China PCR Test Orders Soared Before First Confirmed COVID Case
TOKYO — Purchases of PCR tests in China’s Hubei Province surged months before the first official reports of a novel coronavirus case there, according to a report by Australia-based cybersecurity company Internet 2.0.
About 67.4 million yuan ($10.5 million at current rates) was spent on PCR tests in Hubei during 2019, nearly double the 2018 total, with the upswing starting in May, according to the report.
Internet 2.0 collected and analyzed data from a website that aggregates information on public procurement bids in China. The analysis team consists of former officials from intelligence agencies in the U.S., the U.K., Australia, and other countries.
The report casts further doubt on China’s official line about the origins of the virus, a topic that has fueled tensions between Beijing and Washington. China’s foreign ministry has disputed the report’s findings.
PCR, or polymerase chain reaction, tests are used to detect the presence of a particular genetic sequence in a sample, and they have applications beyond COVID-19 testing. But the report alleges the unusual uptick likely signals awareness of a new disease spreading in and around Wuhan, the capital of Hubei Province.
Orders doubled from universities, jumped fivefold from the Chinese Center for Disease Control and Prevention and surged tenfold from animal testing bureaus. Purchases from hospitals declined by more than 10%.
Monthly procurement data shows a spike in orders in May, especially from CDC buyers and the People’s Liberation Army.

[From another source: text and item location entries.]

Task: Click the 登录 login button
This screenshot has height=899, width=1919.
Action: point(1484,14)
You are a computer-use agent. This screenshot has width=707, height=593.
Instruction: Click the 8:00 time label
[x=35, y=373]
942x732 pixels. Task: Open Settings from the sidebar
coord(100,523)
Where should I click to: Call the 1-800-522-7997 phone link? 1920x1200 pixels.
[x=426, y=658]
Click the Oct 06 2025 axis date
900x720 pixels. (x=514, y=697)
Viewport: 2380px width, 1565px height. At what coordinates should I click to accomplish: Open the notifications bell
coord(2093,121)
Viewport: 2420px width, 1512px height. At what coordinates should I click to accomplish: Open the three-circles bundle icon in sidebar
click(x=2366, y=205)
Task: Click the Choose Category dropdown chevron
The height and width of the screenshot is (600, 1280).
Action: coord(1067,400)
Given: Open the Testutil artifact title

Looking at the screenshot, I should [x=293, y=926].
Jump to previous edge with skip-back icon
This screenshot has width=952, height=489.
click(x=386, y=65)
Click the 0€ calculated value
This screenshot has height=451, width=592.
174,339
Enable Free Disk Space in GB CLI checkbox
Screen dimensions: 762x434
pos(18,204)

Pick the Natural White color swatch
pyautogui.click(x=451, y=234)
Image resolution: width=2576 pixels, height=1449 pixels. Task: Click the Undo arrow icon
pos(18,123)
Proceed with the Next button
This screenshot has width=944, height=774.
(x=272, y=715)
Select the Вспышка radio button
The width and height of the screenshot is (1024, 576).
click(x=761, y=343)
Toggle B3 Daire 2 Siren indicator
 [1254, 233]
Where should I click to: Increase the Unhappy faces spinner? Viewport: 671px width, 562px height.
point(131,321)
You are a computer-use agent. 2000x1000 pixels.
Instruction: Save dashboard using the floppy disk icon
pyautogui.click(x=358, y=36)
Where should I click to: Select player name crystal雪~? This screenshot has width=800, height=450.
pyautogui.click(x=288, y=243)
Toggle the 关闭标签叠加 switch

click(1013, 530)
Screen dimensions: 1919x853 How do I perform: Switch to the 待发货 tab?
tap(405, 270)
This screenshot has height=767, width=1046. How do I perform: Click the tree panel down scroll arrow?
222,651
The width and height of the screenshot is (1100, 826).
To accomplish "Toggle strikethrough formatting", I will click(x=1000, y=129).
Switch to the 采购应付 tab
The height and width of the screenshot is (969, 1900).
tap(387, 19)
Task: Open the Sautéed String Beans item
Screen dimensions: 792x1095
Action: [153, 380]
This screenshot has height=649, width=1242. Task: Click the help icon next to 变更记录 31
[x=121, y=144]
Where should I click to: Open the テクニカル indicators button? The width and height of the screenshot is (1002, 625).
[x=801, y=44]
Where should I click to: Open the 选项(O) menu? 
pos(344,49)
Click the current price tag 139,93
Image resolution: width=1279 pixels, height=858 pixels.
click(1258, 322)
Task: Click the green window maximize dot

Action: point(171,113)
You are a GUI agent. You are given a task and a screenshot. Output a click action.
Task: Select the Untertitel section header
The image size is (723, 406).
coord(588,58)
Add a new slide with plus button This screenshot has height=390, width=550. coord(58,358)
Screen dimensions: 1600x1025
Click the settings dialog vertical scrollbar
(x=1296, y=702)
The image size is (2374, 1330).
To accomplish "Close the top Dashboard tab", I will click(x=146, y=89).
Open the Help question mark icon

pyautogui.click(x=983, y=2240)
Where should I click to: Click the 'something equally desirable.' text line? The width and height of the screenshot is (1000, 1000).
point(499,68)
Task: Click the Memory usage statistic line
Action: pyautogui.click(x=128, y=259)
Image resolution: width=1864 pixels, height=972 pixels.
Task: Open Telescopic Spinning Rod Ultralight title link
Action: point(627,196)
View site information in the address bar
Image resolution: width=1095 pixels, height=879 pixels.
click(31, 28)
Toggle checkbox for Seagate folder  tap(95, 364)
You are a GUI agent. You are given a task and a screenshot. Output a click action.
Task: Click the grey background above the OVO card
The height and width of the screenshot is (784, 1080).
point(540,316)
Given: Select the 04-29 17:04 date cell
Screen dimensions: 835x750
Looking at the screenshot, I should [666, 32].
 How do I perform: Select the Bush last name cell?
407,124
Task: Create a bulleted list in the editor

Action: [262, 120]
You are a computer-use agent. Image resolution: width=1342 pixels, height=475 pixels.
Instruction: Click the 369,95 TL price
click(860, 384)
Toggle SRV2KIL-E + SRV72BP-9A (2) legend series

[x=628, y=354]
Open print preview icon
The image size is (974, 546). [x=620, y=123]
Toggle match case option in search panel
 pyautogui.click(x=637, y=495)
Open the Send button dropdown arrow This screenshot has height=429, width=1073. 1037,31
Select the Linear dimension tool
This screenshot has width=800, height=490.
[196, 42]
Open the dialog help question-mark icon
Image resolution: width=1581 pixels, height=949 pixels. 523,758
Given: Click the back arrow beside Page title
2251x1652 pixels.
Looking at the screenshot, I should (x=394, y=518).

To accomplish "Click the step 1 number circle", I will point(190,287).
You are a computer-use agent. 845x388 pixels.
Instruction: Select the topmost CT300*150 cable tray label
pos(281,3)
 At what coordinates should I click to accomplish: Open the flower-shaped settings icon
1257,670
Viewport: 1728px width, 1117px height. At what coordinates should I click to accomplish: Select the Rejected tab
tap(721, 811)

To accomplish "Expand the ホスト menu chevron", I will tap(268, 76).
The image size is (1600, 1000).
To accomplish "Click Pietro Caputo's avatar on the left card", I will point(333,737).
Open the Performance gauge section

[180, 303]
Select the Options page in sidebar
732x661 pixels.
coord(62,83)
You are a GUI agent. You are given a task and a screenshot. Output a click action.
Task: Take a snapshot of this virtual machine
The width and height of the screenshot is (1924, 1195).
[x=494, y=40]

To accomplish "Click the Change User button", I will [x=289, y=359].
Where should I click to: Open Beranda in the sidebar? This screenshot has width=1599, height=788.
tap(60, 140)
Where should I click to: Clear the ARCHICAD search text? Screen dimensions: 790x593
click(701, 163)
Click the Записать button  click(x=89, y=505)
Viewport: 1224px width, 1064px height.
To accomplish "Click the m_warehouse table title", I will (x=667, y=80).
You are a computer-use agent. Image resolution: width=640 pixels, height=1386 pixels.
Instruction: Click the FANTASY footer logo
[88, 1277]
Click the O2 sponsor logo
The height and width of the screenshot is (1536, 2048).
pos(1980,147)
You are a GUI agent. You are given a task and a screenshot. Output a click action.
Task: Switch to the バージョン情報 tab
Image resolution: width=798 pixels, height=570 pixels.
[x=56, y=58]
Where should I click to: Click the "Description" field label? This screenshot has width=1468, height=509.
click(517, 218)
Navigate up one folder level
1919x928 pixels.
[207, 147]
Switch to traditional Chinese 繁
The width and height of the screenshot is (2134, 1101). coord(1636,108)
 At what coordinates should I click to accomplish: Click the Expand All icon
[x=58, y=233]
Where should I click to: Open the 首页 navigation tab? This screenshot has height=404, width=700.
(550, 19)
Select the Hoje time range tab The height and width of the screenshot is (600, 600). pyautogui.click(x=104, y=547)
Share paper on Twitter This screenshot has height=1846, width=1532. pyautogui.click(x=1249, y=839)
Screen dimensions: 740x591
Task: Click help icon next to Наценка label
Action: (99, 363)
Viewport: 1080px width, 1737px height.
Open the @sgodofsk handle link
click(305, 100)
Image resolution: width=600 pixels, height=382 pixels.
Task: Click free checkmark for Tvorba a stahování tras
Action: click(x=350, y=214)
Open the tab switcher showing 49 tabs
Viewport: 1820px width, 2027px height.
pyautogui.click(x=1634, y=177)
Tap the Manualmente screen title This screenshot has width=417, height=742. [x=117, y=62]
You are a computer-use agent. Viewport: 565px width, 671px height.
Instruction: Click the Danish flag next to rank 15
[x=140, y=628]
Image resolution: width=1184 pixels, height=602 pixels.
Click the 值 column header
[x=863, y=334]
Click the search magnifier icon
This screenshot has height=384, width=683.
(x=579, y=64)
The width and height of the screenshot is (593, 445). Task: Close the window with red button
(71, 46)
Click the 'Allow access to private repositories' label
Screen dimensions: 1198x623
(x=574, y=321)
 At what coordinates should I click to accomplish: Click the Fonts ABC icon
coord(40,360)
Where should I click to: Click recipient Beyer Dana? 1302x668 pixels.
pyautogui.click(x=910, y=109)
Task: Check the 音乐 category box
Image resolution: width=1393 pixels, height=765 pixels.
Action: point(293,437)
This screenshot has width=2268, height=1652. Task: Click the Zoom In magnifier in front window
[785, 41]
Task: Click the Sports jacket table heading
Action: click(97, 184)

“We believe the increased spending in May suggests this as the earliest start date for possible infection,” the report said.
Purchases rose sharply from July through October as well, in particular from the Wuhan University of Science and Technology. The institution spent 8.92 million yuan on PCR tests in 2019, about eight times its total for the previous year.
The university, along with local hospitals and public health authorities, plays a direct role in responding to outbreaks of new diseases, according to the report.
The involvement of these groups provides evidence that “the increase of purchasing was most likely linked to the emergence of COVID-19 in Hubei Province in 2019,” the report said. “We assess with high confidence that the pandemic began much earlier than China informed the [World Health Organization] about COVID-19.”
China’s Foreign Ministry disputed the findings. In a response to Bloomberg News, a spokesperson said the findings fall into the same category as other dubious claims about the origins of the coronavirus, including a “so-called paper” that analyzed traffic volumes near several hospitals in Wuhan and searched for the keywords “cough” and “diarrhea” before concluding that the outbreak began in Wuhan as early as August 2019.
“Virus traceability is a serious scientific issue that should be addressed by scientists,” the spokesperson told Bloomberg. China’s State Council Information Office published a white paper on the country’s actions to combat Covid-19 that with “a clear timeline and iron-clad facts” chronicles its efforts to fight the epidemic, the spokesperson said.
The U.S. and China have butted heads over the issue since the early days of the pandemic. Beijing told the WHO that the first symptomatic case was recorded Dec. 8, 2019. But some in the U.S. allege that the virus was circulating in humans before then, with claims that it leaked from a research laboratory.
“We can’t say for sure with just” the public procurement information, said Akira Igata, a visiting professor at Tama Graduate School of Business in Tokyo who examined that data independently, “but it’s strong information for making the case that there was awareness of a virus outbreak around Wuhan several months to half a year before that December.”
“This report could provide an opportunity for countries to press China for information again,” Igata said.
Satellite images from Wuhan hospital parking lots show a sharp increase in activity starting in August 2019, according to a study last year by researchers from Harvard and other institutions. But a report in August by U.S. intelligence agencies found no confirmation as to whether the disease spilled over from an animal host or leaked from a lab.
“There has been no sharing of usable data from China regarding how and when COVID-19 started,” said David Robinson, one of the authors of the latest report. “Zero transparency has fueled a lot of hypothesis, theory, misinformation as well as heartache for the victims.”
“Internet 2.0 has used our skills to try and provide some reliable data for the world coming to terms with the impacts of this pandemic,” he added, referring to the cybersecurity company that published the report.